ヨーロッパの21人の高い身分の女性たちが愛したお菓子、開発したと言われるお菓子を、美しく重厚感のあるイラストとともに紹介するレシピ本。歴史の古いお菓子たちの誕生の背景と、それにまつわる貴族たちのドラマ。
歴史&お菓子レシピというユニークな構成と、筆者の少女時代からの憧れを加味した美しく夢の世界のような雰囲気の絵本。しかし、その美しく豪華で華やいだ雰囲気の、甘いお菓子の背景は厳しく残酷な歴史の流れの中に生きた人間のドラマがあった。

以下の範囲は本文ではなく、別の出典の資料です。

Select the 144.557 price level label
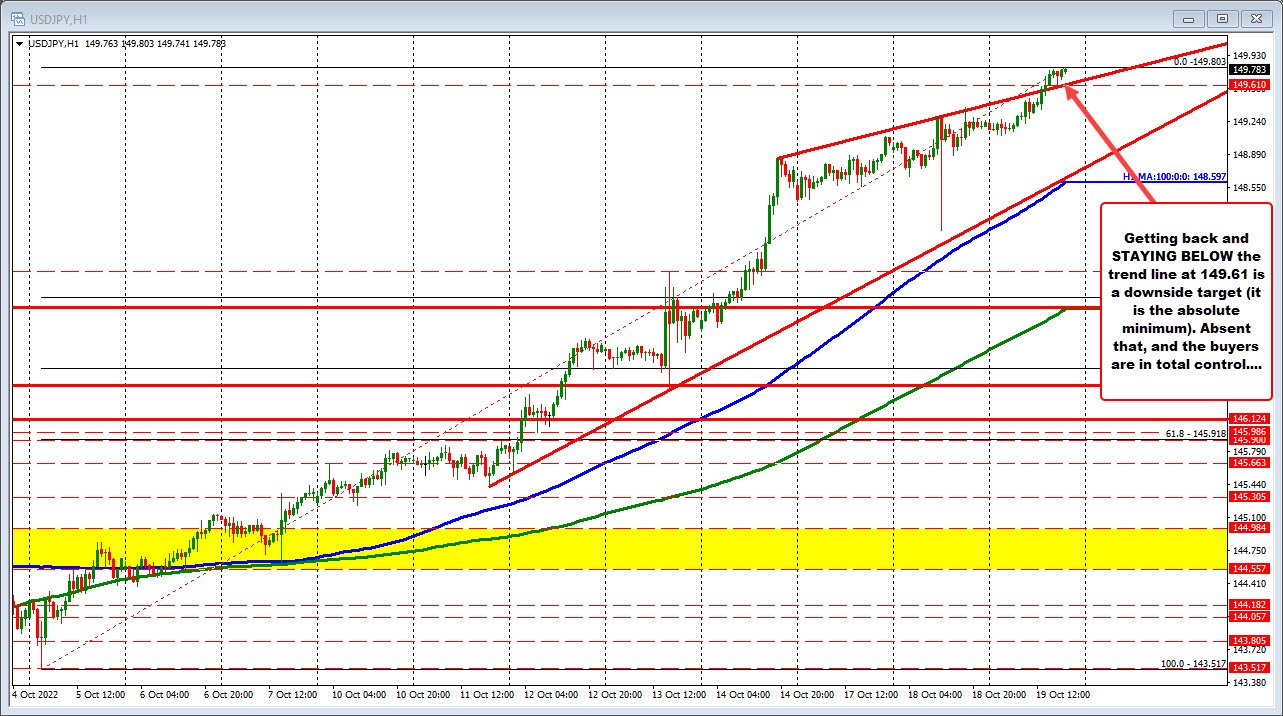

夫の関心を引くために、愛人との蜜月に、主人を慰めるために…たくさんのお菓子が登場している。貴婦人だけでなく、召使が開発したお菓子などお菓子の経歴は色とりどり。気高く上品な雰囲気で、今もなお人々に愛されるお菓子たちの影の部分も知ると、魅力が更に増す気がする。
現代に生きるお姫様として、著者が実際に会ったことのある人物も紹介され、歴史が今のこの時につながっている感じが素晴らしい。

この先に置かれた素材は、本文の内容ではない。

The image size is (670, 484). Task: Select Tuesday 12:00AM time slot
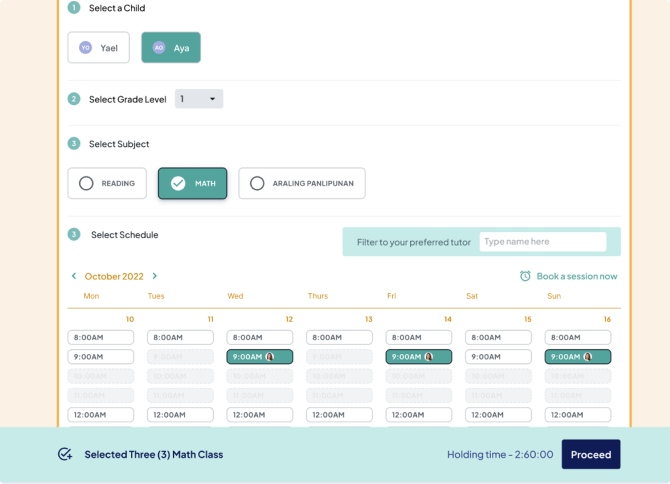pyautogui.click(x=180, y=414)
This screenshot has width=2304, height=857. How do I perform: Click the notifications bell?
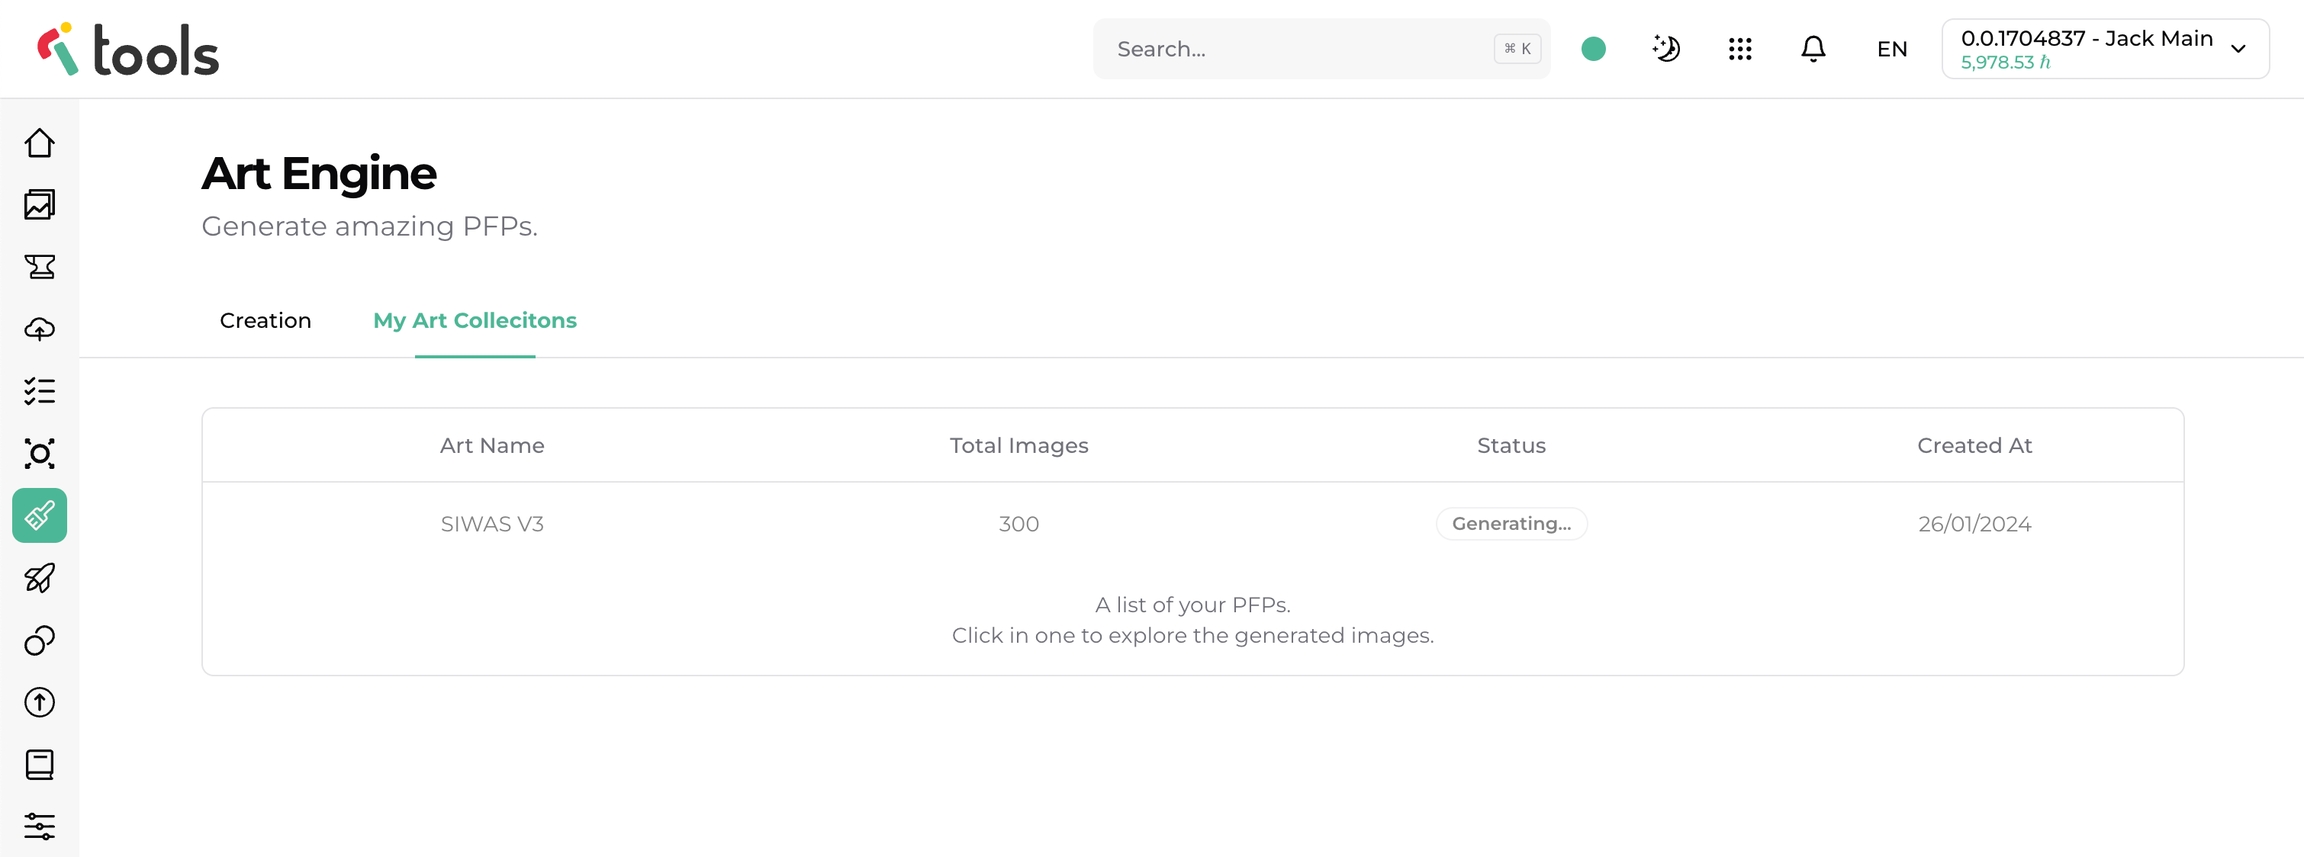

美しいものは、どの時代にも好まれる。心が豊かに潤う一冊であり、思い立ったら実際に作って体験してみる事もできる。どの時代のお姫様よりも、実は現代の私たちの方が物質・情報的には圧倒的に豊かである。昔の貴族の雰囲気を庶民が楽しめるなどとは、当時の人は思いもよらなかったに違いない。